A new edition of Fannie Mae Housing Insights says that boomers are not responsible for a recent surge in the apartment market. But when they do finally downsize, the very size of the generation will be enough to "move markets."

Predictions were that boomers, the generation born between 1946 and 1965 (some sources say 1964), would begin downsizing naturally as they became older and more frail. "The research showed that the likelihood of Baby Boomers occupying single-family homes has changed little in recent years, despite the factor that boomers are experiencing major life changes that might be expected to cause a downshift in their housing consumption," the Fannie Mae article said.

Instead, through 2013, boomers had not significantly reduced the rate at which they live in single-family, detached houses, the agency said. And although the number of rooms in those houses has decreased in recent years, "boomer home size has increased since then, suggesting the boomers are not trading down to smaller single-family homes, either."

The article added that the "number of boomer apartment dwellers has not budged in recent years, whereas the number of millennials in multifamily rental units has grown by nearly half a million annually."

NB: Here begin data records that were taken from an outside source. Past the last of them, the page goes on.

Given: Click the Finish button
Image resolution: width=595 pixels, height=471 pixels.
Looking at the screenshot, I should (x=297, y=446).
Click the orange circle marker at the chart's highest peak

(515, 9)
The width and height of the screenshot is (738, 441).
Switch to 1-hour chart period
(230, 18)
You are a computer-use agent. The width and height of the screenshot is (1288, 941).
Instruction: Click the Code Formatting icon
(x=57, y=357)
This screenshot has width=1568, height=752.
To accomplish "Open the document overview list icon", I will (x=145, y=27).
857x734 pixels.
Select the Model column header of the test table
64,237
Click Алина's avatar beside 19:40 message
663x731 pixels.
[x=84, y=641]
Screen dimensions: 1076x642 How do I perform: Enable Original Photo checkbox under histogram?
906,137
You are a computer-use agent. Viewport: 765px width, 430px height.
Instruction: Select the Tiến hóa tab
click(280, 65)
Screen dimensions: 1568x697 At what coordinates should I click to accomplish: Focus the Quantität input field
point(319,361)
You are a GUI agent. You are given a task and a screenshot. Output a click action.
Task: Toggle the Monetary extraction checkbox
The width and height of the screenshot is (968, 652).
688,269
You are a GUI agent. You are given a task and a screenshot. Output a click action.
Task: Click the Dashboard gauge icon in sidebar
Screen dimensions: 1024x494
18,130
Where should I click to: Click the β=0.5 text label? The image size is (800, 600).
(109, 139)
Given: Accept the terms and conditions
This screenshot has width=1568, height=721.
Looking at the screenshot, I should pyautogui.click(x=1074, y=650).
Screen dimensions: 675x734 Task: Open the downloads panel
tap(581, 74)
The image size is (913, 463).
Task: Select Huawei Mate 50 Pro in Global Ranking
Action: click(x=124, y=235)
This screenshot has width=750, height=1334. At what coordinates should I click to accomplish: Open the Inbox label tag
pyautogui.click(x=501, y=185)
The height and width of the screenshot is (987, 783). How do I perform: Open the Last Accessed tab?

That's a significant finding with big implications for the housing market, because "boomers have an enormous residential footprint." Some 40 percent of the nation's homes are occupied by boomers, who have "half of the nation's housing wealth," Fannie Mae said.

As baby boomers move into their retirement years, they're having a major impact in other ways, too.

"After working most of their lives, Baby Boomers want it all in retirement: travel, dining out, owning two cars and multiple homes. And they want to do this off of income generated by their investments," said a recent article in Wall Street Daily. "Yet youd be amazed how many people go to see an advisor with far too little in savings or investments to enjoy that sort of retirement. Even those people who have enough assets often have them allocated extremely poorly."

Some boomers have accumulated no savings for retirement, the article said.

A Huffington Post blog titled "Baby Boomers Still Got Game; Where Does That Leave Gen X and Gen Y?" says that this older generation has created a kind of gray cloud that hovers over the workplace, keeping the youngsters waiting in the wings for their chance to replace the boomers.

"A combination of delayed retirements, improving but still slow job growth, and increasing life expectancy has disrupted the once orderly exodus of older workers and the entrance of younger ones," Ira Wolfe wrote. "A recent report by AARP finds that one-third (33 percent) of older workers are delaying the age at which they expect to retire and nearly half are now planning to work part-time after they reach retirement age. Economist Matthew Rutledge calls this the "'the lump of labor': There's only a certain amount of jobs out there, and if an old person's holding that job that means a young person isn't."

The delicate balance between generations is an international issue. An article in The Independent emphasizes that boomers "are not to blame for wealth inequality across generations." They're not hoarding the goodies.

The article cited the UK Wealth and Assets Survey that shows "that people of working age are those most likely to be wealthy, with two thirds of the richest 10 per cent of households aged between 45 and 64. Only about a quarter of such households are aged 65 or above."